For my feeder colony - The colony I feed directly to my animals - I don't use any chicken mash. I also swap their agar with whatever gel or slurry feed I have at the time - rep-cal, beardie buffet, the like. I'll also feed any pelleted foods for my animals that I know my animals won't eat to this colony - my mom got me a big thing of "Juvenile Bearded Dragon Pellets" and that's where it went, because Guacemole certainly wasn't eating them at any rate. I also give them reptile calcium and vitamin supplements - which you normally don't want to have in your roach colonies, as an excess of calcium on their diet will cause high mortality due to disturbed ability to shed old exoskeletons.

That's about it, I think. Kinda a rough and dirty post, but I'm sure you get the feel of it.

Cheers,
-Ellen
 

Claudiusx

BD.org Sicko
Staff member
Moderator
Thanks for the info. I was just curious as to how YOU in particular do it lol. Looking forward to seeing the pics.

I've recently started up a new colony after years of not having them. I had a huge thriving colony in the past that lived basically off of a chow mix I made (mainly from dog food and other items ground up) and water crystals. I hardly ever gave them veggies or other scraps.. besides oranges.

This go around I'm doing things different. They are basically only getting scraps, and the occasional dry food just because I got some with the colony I bought.
I have found though that they absolutely love cantaloupe rinds. I put some in thinking they'd only eat the flesh.. WRONG. They devoured it, faster than they do the oranges I put in on occasion. So now it's a staple I add in while I have it.

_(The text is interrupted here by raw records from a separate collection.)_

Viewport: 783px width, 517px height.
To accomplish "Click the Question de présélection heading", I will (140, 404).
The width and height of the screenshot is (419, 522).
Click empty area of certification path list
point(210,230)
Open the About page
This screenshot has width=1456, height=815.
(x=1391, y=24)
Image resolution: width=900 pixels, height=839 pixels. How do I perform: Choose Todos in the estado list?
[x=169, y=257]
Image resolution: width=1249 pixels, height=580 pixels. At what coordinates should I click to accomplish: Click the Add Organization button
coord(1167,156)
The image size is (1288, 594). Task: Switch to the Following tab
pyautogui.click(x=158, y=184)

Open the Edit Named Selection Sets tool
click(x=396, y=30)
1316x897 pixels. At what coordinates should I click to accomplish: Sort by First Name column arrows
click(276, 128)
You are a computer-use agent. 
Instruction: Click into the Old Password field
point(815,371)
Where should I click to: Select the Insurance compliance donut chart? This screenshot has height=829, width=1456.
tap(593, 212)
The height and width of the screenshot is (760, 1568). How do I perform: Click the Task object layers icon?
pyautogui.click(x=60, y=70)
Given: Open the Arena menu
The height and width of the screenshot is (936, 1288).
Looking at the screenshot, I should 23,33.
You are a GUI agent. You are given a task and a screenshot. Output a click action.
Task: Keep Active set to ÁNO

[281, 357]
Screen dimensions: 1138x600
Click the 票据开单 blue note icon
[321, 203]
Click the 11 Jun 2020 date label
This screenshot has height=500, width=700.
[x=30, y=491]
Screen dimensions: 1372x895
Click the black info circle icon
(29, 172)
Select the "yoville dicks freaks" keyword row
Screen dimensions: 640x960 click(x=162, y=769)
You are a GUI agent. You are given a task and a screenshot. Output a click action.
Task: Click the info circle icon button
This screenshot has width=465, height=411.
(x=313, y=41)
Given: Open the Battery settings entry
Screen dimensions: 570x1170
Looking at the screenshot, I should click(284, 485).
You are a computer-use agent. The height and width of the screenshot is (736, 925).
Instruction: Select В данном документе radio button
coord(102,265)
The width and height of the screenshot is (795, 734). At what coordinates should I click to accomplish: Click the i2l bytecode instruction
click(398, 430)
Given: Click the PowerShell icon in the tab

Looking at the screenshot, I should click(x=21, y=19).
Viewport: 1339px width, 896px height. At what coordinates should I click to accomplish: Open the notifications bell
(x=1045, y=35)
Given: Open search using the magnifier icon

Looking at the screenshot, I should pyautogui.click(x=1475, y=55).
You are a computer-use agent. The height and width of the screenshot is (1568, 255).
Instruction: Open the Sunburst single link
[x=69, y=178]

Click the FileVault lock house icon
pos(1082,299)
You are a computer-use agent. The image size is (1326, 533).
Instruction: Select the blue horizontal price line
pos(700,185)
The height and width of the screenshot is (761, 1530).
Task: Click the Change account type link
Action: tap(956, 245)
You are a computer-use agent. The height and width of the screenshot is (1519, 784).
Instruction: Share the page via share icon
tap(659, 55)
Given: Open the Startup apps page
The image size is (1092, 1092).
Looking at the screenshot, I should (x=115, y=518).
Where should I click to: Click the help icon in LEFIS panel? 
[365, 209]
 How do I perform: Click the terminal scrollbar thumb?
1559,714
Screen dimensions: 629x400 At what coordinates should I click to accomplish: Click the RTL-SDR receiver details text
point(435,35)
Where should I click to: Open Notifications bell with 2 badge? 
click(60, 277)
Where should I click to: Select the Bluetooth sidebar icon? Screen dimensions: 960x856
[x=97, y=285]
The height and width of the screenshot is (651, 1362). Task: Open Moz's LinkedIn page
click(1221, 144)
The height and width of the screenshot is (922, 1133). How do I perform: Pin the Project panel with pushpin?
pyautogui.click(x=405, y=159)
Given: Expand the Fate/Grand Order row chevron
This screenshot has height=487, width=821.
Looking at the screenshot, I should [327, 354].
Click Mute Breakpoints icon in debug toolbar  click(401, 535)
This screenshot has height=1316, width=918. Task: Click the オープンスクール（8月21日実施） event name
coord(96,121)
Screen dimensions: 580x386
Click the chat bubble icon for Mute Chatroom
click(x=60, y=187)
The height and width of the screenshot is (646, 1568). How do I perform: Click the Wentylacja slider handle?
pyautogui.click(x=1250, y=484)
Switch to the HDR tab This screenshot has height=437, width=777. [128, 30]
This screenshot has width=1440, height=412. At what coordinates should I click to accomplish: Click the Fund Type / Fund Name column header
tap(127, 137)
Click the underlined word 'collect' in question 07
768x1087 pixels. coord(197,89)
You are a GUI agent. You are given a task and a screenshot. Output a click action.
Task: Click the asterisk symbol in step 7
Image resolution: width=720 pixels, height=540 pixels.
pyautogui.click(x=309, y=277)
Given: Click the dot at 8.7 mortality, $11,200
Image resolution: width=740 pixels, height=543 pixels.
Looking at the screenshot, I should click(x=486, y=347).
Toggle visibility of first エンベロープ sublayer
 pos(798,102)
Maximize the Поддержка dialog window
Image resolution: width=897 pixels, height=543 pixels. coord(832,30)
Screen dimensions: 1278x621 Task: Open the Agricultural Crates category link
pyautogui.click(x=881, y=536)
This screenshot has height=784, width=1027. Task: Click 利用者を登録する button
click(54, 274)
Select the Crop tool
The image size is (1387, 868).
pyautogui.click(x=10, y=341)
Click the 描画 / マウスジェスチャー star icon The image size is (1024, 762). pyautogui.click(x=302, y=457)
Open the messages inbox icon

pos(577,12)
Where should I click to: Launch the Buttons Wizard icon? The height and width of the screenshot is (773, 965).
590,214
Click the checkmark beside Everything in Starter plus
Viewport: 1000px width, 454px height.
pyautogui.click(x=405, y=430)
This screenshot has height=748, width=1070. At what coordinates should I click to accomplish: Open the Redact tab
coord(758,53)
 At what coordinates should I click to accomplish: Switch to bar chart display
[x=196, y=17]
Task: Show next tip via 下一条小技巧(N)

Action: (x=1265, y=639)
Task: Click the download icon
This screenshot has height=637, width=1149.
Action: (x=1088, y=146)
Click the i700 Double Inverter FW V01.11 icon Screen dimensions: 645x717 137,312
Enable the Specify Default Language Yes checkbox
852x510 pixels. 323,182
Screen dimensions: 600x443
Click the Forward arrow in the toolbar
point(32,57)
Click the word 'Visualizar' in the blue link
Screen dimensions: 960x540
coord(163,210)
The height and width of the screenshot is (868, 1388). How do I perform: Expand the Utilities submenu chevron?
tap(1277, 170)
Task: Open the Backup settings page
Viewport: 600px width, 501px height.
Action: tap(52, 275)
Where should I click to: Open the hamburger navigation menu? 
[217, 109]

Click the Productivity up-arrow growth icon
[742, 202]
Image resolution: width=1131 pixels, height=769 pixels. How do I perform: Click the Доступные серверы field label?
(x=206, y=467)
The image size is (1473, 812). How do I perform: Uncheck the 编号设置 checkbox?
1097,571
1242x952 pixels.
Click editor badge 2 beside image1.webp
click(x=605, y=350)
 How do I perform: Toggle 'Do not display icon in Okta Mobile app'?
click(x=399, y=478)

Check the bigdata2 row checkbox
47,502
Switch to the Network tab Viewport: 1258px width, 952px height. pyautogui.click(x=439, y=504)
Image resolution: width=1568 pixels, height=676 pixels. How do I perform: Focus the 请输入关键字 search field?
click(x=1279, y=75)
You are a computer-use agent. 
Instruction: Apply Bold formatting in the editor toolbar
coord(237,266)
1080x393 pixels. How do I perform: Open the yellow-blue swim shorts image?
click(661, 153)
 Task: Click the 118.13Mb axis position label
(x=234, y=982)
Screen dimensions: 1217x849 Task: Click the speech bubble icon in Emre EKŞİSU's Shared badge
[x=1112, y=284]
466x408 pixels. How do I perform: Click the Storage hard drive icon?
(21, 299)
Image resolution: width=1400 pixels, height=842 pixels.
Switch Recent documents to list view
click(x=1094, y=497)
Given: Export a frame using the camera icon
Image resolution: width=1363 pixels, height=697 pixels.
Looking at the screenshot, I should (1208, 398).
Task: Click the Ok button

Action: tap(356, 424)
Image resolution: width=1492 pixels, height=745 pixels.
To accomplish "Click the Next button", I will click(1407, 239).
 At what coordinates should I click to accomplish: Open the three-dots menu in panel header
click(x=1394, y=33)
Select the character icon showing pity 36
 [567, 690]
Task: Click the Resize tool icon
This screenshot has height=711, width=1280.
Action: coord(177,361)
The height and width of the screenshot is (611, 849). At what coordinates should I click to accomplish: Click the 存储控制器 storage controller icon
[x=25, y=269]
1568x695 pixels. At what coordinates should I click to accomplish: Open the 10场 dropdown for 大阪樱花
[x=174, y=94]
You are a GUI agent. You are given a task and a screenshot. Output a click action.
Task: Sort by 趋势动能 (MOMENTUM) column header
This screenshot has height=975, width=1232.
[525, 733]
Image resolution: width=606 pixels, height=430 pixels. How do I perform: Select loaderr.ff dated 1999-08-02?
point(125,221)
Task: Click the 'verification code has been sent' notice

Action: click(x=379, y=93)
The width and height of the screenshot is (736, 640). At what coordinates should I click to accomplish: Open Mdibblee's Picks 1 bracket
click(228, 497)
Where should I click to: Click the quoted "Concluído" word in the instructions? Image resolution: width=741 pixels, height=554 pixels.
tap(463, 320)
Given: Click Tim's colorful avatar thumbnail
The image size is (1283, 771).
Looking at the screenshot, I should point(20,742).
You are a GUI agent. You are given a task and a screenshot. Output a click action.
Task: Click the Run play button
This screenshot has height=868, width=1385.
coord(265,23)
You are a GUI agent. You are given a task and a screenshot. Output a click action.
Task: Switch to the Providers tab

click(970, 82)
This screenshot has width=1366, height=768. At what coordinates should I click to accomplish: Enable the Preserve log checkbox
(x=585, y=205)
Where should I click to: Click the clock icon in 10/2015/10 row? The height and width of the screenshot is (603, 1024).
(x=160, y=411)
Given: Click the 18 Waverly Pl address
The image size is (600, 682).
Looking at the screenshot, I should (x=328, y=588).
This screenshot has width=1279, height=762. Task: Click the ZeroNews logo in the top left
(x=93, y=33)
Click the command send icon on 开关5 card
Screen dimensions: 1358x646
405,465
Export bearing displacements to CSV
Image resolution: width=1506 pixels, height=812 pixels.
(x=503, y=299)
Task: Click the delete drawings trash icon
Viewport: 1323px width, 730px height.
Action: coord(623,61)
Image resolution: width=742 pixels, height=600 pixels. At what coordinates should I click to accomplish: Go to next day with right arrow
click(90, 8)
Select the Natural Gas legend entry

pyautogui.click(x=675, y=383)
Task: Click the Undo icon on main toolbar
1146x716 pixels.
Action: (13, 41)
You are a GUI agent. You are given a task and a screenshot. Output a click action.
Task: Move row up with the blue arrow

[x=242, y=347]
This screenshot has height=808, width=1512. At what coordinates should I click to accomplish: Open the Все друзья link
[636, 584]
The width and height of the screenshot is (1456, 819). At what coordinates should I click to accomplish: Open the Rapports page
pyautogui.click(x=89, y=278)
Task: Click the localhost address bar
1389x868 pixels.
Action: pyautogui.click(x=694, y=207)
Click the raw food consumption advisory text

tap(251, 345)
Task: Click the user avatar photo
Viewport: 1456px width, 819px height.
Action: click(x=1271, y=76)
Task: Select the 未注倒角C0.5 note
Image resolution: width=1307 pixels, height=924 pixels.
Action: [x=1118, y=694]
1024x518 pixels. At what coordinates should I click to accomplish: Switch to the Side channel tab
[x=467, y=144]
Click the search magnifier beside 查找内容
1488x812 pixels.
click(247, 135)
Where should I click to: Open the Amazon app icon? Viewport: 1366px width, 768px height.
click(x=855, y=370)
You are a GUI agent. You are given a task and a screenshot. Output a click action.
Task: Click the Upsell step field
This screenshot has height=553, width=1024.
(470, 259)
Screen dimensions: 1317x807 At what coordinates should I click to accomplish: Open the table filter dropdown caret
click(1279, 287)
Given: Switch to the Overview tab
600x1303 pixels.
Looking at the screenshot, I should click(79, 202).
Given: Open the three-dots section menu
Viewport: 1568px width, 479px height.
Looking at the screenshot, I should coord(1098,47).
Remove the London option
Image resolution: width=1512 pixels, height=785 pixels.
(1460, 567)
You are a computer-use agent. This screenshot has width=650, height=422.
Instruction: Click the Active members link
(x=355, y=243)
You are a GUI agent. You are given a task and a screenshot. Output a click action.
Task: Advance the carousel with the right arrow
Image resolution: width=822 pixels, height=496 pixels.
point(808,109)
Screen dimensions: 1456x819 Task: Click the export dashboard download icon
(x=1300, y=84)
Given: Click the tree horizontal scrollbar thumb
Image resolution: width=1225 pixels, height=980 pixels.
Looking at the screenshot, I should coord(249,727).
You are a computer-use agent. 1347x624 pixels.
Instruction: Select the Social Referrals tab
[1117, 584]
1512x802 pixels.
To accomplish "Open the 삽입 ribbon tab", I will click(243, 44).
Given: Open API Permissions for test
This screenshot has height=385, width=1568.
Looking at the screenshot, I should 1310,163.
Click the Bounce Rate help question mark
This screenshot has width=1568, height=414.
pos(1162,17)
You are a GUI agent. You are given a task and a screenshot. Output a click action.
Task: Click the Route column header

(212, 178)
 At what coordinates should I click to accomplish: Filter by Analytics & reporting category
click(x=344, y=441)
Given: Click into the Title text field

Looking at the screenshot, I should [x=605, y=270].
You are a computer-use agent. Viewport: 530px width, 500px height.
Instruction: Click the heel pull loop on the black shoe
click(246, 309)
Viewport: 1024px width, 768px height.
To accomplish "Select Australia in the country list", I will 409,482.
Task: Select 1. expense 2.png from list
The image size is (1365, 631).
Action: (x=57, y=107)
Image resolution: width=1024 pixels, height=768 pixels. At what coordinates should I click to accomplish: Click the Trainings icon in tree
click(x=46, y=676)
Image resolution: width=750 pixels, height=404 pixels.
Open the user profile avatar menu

I also was trying out a bit of an experiment of not using any supplemental heat, but it's really not panning out well for my breeding. No real deaths or anything, but I'm seeing a lot of my colony growing into adulthood and no real babies being born.. So probably gonna go back to using a heat source.

Anyways, glad the fly issue isn't as bad as first thought. Let us know if you figure out what they are.

-Brandon
 

Claudiusx

BD.org Sicko
Staff member
Moderator
Hey Ellen,

I know your busy. Any update at all on your situation?